# Prompt:
Look below for the line containing "The height and width of the screenshot is (1400, 825)."; from there, print each line exactly up to and including the line containing "View the 8 notes", and stop.

# Excerpted data:

·····

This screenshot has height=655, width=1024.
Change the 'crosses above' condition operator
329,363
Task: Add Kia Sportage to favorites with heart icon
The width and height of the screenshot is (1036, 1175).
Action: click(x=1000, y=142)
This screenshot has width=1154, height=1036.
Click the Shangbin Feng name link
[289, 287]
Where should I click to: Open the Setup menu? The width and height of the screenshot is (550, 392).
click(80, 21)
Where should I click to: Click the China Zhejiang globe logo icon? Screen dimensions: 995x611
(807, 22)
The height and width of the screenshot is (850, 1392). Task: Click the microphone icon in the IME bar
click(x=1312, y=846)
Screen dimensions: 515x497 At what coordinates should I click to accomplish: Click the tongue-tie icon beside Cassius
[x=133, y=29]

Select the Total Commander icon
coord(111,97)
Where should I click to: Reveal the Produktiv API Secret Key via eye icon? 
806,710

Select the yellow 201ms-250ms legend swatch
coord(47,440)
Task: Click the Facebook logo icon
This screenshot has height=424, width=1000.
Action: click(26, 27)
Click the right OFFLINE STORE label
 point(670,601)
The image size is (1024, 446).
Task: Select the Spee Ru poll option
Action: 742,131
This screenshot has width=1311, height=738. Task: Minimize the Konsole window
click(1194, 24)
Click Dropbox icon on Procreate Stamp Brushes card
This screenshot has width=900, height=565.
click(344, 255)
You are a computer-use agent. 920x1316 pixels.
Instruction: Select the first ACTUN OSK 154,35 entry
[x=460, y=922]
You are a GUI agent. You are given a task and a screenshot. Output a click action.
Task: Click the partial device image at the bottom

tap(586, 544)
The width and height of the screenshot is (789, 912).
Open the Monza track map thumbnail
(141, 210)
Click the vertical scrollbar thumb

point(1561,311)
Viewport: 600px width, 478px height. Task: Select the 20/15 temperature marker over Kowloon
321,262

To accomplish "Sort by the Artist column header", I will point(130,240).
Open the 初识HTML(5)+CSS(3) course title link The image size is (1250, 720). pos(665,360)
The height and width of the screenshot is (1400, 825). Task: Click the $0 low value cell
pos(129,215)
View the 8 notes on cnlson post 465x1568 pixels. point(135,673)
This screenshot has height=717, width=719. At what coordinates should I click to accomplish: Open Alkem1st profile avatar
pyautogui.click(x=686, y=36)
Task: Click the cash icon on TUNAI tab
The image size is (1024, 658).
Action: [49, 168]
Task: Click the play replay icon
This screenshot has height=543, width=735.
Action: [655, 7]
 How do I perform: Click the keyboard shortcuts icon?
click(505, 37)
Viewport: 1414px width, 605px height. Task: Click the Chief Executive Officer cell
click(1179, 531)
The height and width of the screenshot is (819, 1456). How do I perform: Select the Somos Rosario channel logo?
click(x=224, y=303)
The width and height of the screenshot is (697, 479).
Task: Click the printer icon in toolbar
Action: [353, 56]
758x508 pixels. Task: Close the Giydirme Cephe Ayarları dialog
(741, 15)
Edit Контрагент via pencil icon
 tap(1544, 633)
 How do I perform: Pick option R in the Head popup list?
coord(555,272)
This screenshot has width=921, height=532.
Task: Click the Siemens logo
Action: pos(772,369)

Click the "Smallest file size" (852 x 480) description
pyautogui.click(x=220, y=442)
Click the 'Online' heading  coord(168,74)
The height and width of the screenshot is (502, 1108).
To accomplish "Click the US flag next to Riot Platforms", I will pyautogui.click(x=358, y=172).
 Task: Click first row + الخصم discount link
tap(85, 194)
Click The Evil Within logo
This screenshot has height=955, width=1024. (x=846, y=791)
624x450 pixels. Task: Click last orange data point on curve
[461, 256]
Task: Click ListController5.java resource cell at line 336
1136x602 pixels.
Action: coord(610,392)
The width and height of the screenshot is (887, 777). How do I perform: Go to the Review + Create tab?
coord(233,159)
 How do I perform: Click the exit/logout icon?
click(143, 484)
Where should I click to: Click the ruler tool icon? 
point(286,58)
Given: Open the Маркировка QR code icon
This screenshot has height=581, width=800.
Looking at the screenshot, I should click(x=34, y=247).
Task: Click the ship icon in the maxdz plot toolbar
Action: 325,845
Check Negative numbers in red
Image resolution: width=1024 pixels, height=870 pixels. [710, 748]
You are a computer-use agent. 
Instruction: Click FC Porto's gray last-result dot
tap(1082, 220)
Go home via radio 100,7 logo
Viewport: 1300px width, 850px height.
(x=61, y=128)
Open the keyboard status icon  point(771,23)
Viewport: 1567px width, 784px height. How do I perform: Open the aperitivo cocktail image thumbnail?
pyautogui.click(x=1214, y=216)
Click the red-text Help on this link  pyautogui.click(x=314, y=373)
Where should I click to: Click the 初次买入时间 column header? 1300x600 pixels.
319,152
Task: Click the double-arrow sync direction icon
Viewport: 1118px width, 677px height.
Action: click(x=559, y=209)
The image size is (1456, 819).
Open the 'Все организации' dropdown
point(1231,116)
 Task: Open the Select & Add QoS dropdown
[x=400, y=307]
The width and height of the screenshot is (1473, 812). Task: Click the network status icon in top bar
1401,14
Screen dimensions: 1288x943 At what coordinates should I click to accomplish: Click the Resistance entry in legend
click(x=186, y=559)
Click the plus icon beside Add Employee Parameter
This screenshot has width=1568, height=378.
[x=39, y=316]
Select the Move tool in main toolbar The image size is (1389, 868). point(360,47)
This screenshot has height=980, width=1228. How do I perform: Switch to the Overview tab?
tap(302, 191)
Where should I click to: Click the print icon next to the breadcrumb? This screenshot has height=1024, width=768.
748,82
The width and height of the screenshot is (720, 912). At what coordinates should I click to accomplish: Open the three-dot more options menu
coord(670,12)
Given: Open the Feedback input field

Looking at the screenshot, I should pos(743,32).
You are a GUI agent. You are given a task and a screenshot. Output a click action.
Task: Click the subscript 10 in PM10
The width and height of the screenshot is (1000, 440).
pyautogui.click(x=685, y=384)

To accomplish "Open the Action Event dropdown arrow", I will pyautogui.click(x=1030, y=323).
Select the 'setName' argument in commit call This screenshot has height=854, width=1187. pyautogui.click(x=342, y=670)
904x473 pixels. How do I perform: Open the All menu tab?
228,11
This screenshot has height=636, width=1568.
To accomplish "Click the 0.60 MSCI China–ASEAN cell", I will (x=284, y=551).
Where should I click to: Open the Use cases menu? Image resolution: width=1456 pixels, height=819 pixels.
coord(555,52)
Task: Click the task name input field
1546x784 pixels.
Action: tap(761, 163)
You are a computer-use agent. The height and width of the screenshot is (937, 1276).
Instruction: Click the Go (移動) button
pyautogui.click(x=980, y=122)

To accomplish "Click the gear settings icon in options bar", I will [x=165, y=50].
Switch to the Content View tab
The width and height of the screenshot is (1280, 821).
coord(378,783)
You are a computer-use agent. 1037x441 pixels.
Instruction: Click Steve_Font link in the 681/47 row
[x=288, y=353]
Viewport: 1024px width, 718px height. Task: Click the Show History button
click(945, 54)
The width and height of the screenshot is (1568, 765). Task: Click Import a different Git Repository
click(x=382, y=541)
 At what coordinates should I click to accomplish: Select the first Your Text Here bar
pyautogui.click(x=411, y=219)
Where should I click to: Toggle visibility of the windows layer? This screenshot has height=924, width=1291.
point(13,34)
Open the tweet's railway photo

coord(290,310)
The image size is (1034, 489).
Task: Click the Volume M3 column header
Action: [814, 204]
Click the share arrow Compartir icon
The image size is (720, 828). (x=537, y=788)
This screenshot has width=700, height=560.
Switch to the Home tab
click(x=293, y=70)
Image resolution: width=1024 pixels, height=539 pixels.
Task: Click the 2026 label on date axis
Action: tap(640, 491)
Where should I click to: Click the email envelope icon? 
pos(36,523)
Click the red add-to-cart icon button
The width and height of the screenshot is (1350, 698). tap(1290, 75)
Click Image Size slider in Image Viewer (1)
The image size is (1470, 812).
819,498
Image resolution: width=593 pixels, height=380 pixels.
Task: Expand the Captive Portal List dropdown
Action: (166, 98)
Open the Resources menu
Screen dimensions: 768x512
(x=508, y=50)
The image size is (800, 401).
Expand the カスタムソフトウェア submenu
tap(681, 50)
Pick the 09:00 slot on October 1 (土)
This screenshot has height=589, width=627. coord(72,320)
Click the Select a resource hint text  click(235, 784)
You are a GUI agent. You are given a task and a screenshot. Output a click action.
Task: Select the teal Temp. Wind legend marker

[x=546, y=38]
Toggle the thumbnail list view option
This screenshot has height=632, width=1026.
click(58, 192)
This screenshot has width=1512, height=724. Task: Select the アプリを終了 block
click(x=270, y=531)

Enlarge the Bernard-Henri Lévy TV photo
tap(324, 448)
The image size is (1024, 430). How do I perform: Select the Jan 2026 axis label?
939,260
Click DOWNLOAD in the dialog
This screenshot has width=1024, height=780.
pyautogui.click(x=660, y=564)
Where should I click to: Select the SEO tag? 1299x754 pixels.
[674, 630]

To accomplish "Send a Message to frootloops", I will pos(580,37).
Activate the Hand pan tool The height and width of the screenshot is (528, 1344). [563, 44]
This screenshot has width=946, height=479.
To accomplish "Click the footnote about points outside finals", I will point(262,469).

·····

# Output below:
The height and width of the screenshot is (1400, 825). Task: Click the $0 low value cell
pos(129,215)
View the 8 notes on cnlson post 465x1568 pixels. point(135,673)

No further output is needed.